The Commanding Officer was not a bridge player. Which was just as well because Boomer had been very self-absorbed throughout the journey, not really at all like his usual self. His closest officers in the crew were slightly baffled by this, but then, none of them had read the communication from Admiral Arnold Morgan.
But there was something more on the mind of Commander Dunning. And it was a feeling of general unease about Kerguelen. He was the only man on board who had been there, and he was the only man on board who had taken a serious interest in the mysterious disappearance of the Cuttyhunk. Boomer was normally rock solid in his judgments, and he never mislaid a truly salient fact. With regard to the disappearance of the Cuttyhunk, Boomer had concluded, there was just such a fact, and he had recorded it — the last satellite message of radio operator Dick Elkins: “MAYDAY…MAYDAY…MAYDAY!!..Cuttyhunk 49 south 69…UNDER ATTACK…Japanese…”

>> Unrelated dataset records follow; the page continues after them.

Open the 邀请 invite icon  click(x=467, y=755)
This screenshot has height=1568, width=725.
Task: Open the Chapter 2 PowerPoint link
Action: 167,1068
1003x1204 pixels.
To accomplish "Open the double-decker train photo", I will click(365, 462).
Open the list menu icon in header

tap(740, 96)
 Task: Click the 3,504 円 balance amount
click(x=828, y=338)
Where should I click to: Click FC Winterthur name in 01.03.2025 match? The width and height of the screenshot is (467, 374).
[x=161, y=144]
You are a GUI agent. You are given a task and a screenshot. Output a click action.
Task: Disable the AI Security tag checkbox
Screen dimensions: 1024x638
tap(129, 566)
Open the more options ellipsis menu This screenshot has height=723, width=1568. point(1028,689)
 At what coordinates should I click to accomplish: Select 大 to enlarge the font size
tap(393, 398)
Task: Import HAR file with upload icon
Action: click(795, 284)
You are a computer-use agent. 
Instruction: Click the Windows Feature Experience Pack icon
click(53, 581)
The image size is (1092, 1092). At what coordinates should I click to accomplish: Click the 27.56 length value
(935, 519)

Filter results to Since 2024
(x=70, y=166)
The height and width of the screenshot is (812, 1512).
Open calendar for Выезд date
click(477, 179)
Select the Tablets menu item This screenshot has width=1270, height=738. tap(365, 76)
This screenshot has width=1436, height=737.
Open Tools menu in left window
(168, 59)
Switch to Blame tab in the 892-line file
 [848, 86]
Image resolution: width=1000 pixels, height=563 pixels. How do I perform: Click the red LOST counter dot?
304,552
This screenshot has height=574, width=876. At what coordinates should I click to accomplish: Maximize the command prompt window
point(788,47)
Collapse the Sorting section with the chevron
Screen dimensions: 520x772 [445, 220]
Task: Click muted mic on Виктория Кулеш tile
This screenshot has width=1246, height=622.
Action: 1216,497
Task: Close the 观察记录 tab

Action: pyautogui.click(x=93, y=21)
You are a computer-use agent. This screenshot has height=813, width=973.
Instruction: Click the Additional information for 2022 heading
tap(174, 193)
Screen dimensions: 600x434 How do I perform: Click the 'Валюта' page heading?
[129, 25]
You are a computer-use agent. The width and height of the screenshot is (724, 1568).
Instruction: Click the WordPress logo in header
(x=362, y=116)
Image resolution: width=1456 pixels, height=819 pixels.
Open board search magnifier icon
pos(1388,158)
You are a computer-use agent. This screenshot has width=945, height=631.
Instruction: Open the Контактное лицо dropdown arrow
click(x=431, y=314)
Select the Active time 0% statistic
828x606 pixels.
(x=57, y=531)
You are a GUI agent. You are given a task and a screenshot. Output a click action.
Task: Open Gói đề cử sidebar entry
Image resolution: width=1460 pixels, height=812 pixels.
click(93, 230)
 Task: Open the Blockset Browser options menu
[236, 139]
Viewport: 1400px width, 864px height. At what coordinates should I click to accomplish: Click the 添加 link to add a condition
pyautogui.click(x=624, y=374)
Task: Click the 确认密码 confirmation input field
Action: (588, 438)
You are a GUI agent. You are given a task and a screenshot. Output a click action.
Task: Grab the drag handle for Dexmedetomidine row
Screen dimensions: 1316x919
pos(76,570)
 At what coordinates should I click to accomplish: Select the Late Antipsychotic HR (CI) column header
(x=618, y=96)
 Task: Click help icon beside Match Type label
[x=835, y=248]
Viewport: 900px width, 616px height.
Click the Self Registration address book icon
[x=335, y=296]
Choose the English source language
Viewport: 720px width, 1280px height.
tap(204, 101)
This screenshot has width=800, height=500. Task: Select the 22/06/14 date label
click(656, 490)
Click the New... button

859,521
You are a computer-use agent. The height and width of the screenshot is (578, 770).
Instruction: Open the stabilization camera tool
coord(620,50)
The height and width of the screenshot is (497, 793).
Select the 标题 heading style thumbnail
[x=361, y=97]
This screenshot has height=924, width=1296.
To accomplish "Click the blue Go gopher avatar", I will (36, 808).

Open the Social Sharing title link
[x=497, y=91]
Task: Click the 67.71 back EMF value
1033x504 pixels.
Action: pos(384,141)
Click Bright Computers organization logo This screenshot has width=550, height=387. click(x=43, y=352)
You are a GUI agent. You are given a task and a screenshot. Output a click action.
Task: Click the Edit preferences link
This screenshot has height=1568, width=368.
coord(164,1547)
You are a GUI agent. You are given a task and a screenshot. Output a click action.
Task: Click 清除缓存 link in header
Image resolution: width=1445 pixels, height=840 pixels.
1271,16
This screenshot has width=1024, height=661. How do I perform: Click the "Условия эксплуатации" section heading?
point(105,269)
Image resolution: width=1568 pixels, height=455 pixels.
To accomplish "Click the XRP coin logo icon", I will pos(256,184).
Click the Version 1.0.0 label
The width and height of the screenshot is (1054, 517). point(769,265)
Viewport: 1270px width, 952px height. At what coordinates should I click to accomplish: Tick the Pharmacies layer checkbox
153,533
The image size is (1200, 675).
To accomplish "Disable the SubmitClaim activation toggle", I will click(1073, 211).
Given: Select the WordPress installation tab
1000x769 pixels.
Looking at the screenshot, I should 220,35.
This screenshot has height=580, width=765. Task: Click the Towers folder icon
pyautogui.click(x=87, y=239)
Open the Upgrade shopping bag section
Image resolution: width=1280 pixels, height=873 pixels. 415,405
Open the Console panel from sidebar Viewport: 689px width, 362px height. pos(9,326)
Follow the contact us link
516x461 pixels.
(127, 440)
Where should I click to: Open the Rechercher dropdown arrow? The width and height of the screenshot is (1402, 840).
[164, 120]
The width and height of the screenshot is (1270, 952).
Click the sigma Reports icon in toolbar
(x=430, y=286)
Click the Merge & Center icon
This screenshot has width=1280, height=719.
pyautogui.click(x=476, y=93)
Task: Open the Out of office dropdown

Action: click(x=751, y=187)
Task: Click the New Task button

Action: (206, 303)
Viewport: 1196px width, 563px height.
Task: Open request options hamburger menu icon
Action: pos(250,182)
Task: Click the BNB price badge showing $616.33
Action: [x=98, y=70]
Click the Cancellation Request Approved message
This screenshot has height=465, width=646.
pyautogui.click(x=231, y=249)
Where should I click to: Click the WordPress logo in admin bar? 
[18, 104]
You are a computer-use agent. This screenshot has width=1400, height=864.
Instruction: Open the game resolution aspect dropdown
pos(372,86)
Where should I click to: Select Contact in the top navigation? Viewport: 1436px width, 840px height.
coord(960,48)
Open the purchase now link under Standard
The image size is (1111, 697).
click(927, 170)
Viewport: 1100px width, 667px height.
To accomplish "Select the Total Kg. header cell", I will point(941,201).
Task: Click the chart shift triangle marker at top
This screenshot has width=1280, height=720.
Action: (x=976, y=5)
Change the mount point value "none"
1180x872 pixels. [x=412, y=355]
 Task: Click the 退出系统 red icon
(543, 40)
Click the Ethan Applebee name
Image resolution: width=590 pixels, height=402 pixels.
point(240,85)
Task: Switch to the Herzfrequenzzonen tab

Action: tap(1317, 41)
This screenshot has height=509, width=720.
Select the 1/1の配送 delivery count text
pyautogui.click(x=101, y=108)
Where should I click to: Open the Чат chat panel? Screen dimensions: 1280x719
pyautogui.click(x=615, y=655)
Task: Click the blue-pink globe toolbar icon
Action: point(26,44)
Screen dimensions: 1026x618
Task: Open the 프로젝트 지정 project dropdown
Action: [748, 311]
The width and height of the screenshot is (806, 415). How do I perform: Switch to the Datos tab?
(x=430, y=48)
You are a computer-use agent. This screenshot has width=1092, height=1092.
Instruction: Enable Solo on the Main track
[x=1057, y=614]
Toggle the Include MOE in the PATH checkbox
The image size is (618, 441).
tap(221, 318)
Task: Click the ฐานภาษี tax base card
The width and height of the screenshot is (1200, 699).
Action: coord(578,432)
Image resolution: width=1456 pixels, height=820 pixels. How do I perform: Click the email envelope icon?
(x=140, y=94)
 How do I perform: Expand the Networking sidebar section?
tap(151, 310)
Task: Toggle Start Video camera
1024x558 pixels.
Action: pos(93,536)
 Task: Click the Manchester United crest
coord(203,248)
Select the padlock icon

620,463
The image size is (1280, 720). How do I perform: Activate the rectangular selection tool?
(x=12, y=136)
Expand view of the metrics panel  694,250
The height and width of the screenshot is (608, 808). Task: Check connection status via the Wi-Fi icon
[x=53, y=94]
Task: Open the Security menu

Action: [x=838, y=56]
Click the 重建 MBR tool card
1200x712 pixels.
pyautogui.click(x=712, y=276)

As far as Boomer was concerned this meant Cuttyhunk had most definitely come under attack, otherwise the radio operator would not have dreamed of sending such a highly charged communication. The fact that the signal had ended with such brick-wall finality was compounded by the undisputed fact that the entire ship’s company plus even the ship itself, plus all of the scientists, had vanished.
It was obvious to Boomer that Elkins’s Japanese were plainly Taiwanese, the group for whom he now searched. They had clearly attacked the Cuttyhunk with some fairly heavy-duty hardware. Their motive was equally conspicuous in Boomer’s mind: simple fear of discovery. The Woods Hole research ship had certainly posed no military threat.